### Selected extract
• • • • •
DIY low-tox facial scrub recipe - easy to make and beautiful to use!

Recently, I decided it would be wise to try and find a facial scrub DIY. With 4 members of the family now using facial scrub several times a week, it’s something we go through at a solid rate. I love the idea of self-sufficiency around the home and wanted something without the dreaded “fragrance” or “parfum” (a cover word for goodness’ knows what) so set to work researching options and playing around with recipes.

While there is no shortage of body scrub recipes, it’s surprisingly hard to find facial scrub DIYs so I had to look at each ingredient individually to see if it would be a valuable addition to a face cleansing scrub. I’ve been using this current recipe for about a month now and am really happy with the result. It exfoliates well without being harsh, cleanses without leaving residue and has kept well in the shower for a month so far.

Here’s a quick break-down of the ingredients and why I chose them. Below is the ingredient quantity list and I’ve done a video of this in a Facebook group – let me know if you want access to it.

Oats

There’s a substantial amount of literature surrounding the benefits of oats for skincare, but the main reason I chose this as the base ingredient is because it’s considered a mild cleanser and when I want the DIY to be used for various family members with different skin needs, it has to be mild. It has moisturising properties so is a great choice for any kind of skin care DIY. The oats are also useful if you’re creating a scrub-style cleanser that needs to do some exfoliating. These are the main source of “roughage” in my recipe.
• • • • •
### Data segment
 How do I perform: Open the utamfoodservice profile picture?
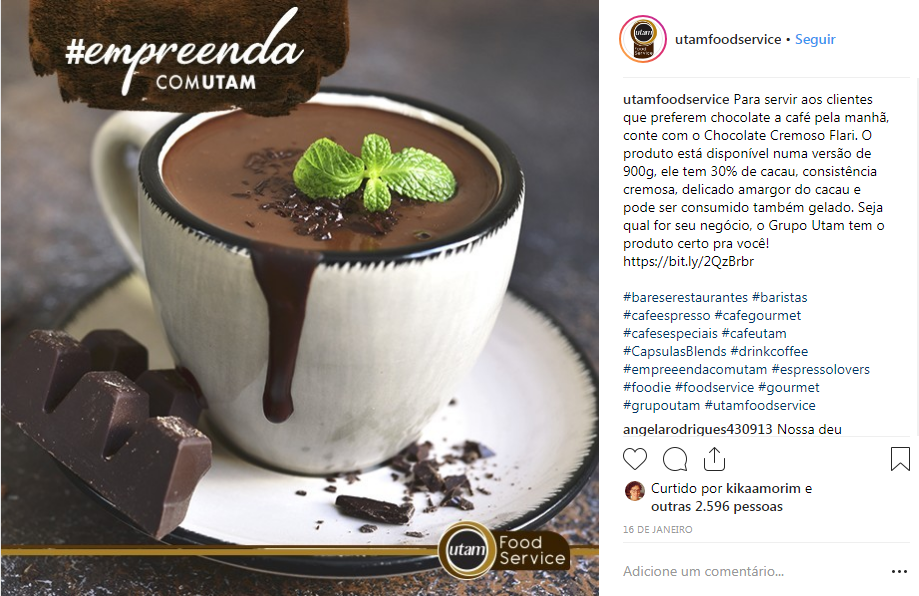coord(643,39)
• • • • •
### What is needed
Resume the facial scrub recipe text after its last sentence, keeping its voice and its way of explaining each ingredient.

### Result for this task
Epsom salts

Adding Epsom salts to a facial scrub is a great way to add some magnesium through your skin care routine and while these can be kept somewhat intact to add to the roughage of the oats, I prefer a smoother scrub, so blitzed mine well. Salt is an important addition to DIYs that aren’t going to be used immediately as it is a natural preservative.

Essential oils

I added frankincense, lavender and lemon essential oils to this scrub as they have numerous benefits for skin health and healing and I love the combination of these scents. These 3 are available in the Young Living premium starter kit. You can find out more about that HERE.

Jojoba oil

I used a very small amount of jojoba oil. It has anti-inflammatory properties and helped to ensure that the scrub didn’t solidify too quickly or too dramatically. You can leave this out if you’re using fractionated coconut oil (more on that below).

Witch hazel

I also used a tiny amount of witch hazel for its astringent (skin-tightening) properties, but if you don’t have witch hazel, it’s no problem to leave it out.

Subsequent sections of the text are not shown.